_ПРЕДЛОЖЕННЫЙ ТЕКСТ_
Читаем Личные истины полностью

При всей внешней силе материализма, он не может сделать так, чтобы люди рождались совсем без души. Поэтому единственными его орудиями могут быть удушение духовной жизни, низведение во тьму, растление – словом, сугубо отрицательные воздействия. Творчески материализм бессилен. Ему нечего предложить пробужденной душе; в его силах только препятствовать пробуждению. Это утешительное соображение, несмотря на всю внешнюю силу современной безбожно-бесчеловечной веры. Она в силах заставить душу не спрашивать, но ей нечего ответить душе, которая уже научилась задавать вопросы. Гедонизм и материальное благополучие – сильные помощники материализма, они, собственно говоря, и создают его обаяние. «Глядите, – говорит он, – сколько удовольствий я принес человеку!» Однако это обаяние недолговременно. Сытость – не ответ на вопрошания души, и я думаю, что рано или поздно материалистическая религия рухнет по причине пробуждения душевной жизни

. Правда, вероятно и то, что это пробуждение наступит тогда, когда приносимые наукой блага начнут иссякать. Ведь усыпить массы нетрудно, и «всеобщее благосостояние» отлично справляется с этой задачей…

***

Рядом с метафизическими поползновениями современной науки старый позитивизм выглядит образцом умственной честности. Ограничиваясь опытным познанием, он воздерживался от суждений о сверхопытных вещах и не уподоблялся фокуснику, который из пустой шляпы вынимает кролика – а именно это делает современная наука, провозглашающая, что, например, «путем углубленного изучения механизма наследственности она установила отсутствие Бога, души и смысла жизни». Подмена здесь просто кричащая – из опытных данных выводятся сверхопытные, метафизические положения, но умеющих логически мыслить, благодаря новейшему «высшему образованию», осталось так мало, что почти никто не замечает этой подмены. «Дважды два четыре, следовательно, земля круглая». Такая и еще бо́льшая нелепость говорится вслух и не встречает себе противодействия. Будем же учиться мыслить, даже если наших мыслей и не одобрит наука.

_ЗАДАНИЯ_
(a) Ответьте на вопросы по тексту о материализме, каждый ответ с новой строки и с той же пометкой:
(i) Что, согласно тексту, создает обаяние материализма?
(ii) Что, по словам текста, делает современная наука, подобно фокуснику?
(iii) Какой пример нелепости приводится в кавычках в тексте?
(b) Перепечатайте из листинга строки между строкой, содержащей «The height and width of the screenshot is (819, 1456). What», и строкой, содержащей «center [359, 487].», включительно.
Текст и листинг никак не связаны друг с другом.

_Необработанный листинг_
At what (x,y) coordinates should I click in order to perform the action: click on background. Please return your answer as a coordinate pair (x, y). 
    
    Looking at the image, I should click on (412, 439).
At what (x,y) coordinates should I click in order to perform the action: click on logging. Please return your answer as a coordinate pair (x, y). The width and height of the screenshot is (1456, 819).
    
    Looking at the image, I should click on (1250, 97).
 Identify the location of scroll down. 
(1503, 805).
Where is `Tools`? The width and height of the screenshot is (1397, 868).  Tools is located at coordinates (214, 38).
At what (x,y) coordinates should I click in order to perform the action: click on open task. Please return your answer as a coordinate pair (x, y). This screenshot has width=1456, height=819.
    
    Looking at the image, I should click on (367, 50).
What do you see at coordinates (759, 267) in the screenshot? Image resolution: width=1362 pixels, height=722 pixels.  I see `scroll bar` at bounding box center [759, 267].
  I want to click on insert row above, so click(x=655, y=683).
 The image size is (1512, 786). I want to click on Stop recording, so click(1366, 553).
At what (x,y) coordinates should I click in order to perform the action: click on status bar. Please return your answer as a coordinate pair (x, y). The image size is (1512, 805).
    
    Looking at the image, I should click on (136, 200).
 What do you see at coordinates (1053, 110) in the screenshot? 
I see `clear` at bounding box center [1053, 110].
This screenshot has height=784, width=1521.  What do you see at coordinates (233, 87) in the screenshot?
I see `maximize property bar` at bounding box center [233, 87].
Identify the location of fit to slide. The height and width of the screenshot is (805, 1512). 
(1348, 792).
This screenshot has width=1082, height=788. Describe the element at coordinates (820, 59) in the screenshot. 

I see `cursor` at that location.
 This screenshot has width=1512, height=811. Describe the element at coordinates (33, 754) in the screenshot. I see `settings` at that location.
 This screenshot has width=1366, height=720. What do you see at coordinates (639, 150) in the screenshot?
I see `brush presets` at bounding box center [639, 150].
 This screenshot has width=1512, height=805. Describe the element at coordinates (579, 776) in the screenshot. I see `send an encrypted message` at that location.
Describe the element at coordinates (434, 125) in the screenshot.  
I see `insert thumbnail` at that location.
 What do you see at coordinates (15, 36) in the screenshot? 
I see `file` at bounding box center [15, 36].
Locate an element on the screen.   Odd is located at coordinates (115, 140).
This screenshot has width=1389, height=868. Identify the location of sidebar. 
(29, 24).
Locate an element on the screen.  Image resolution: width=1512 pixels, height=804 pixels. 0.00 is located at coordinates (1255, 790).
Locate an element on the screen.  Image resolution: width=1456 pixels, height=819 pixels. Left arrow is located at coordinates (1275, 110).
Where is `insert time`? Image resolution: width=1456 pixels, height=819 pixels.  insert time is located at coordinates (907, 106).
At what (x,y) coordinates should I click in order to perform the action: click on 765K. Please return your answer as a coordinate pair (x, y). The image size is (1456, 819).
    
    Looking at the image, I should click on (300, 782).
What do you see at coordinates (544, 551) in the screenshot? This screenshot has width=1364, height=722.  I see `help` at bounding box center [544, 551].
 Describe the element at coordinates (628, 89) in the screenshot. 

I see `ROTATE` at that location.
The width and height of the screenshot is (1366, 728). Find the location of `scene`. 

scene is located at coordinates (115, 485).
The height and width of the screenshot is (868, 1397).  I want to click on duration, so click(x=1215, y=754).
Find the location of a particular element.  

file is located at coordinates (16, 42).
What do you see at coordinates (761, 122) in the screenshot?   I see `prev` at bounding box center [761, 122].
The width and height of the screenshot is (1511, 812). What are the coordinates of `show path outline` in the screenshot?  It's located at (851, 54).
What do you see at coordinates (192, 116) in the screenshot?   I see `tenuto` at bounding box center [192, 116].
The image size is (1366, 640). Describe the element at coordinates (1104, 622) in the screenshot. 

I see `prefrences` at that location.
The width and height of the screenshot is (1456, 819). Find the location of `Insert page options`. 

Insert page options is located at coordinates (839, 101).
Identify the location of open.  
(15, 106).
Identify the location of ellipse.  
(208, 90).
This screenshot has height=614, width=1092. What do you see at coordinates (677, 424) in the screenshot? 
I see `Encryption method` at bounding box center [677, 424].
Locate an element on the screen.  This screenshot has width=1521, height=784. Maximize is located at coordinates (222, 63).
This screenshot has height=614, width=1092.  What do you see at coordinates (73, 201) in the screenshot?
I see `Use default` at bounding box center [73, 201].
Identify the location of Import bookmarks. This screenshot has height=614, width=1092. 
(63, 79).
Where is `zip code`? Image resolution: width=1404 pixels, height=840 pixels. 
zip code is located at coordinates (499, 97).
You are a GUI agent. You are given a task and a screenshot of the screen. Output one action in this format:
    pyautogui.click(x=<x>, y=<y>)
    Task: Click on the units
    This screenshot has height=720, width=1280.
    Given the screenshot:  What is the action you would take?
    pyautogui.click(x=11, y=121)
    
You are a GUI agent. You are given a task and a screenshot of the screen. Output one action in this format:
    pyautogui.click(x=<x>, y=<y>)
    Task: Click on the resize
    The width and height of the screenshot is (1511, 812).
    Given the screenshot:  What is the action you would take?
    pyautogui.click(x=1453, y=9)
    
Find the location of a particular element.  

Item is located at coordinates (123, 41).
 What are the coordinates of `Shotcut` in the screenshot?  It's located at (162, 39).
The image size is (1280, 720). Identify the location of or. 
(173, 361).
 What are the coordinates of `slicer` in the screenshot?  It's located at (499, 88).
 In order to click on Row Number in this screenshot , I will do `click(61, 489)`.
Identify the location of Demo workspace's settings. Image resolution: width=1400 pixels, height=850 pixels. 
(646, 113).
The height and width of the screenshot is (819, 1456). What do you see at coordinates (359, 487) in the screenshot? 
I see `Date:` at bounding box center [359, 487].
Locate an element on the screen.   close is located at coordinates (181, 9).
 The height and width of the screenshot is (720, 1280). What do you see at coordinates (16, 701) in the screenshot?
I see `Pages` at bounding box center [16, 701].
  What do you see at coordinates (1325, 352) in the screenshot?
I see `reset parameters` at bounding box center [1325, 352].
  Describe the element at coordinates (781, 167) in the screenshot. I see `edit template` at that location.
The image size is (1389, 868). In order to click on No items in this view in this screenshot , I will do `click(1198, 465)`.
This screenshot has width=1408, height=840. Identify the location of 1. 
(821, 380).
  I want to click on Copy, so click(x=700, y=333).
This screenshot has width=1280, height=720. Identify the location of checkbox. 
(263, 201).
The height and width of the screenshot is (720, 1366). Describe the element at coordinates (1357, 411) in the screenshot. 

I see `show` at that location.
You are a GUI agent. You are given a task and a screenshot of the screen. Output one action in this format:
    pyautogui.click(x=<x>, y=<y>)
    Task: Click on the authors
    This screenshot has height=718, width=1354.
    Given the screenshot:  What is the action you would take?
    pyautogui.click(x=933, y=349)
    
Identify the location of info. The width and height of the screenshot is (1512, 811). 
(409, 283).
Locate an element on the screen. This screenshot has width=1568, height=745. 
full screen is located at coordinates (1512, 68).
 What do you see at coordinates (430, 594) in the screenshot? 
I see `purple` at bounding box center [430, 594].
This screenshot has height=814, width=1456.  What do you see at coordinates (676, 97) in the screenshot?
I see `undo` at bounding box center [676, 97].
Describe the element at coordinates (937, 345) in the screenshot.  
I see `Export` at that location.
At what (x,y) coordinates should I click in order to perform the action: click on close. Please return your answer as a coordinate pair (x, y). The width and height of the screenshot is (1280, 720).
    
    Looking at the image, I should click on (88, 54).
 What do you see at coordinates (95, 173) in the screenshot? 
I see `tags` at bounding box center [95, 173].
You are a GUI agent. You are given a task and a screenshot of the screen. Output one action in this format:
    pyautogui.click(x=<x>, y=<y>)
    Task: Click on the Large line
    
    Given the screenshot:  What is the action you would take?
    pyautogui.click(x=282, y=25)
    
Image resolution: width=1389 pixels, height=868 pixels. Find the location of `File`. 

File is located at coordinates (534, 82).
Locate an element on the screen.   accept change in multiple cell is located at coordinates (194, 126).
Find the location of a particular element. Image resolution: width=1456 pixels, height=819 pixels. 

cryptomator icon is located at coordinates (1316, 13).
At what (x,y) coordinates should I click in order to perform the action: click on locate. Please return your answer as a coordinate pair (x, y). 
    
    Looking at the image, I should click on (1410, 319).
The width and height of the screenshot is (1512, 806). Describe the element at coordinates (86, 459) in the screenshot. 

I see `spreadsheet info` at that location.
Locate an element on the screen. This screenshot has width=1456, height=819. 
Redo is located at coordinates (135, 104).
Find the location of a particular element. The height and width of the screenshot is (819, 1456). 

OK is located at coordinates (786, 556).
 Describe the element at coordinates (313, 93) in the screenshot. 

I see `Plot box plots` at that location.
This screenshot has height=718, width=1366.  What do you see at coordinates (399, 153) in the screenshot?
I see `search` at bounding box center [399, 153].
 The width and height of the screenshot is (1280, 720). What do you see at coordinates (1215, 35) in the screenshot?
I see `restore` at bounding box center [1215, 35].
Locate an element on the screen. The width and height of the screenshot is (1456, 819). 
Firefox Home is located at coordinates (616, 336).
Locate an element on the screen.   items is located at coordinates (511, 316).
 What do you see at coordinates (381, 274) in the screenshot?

_ГОТОВЫЕ РЕШЕНИЯ_
(a)
(i) Гедонизм и материальное благополучие.
(ii) Вынимает кролика из пустой шляпы.
(iii) «Дважды два четыре, следовательно, земля круглая».

(b)
The height and width of the screenshot is (819, 1456). What do you see at coordinates (359, 487) in the screenshot? 
I see `Date:` at bounding box center [359, 487].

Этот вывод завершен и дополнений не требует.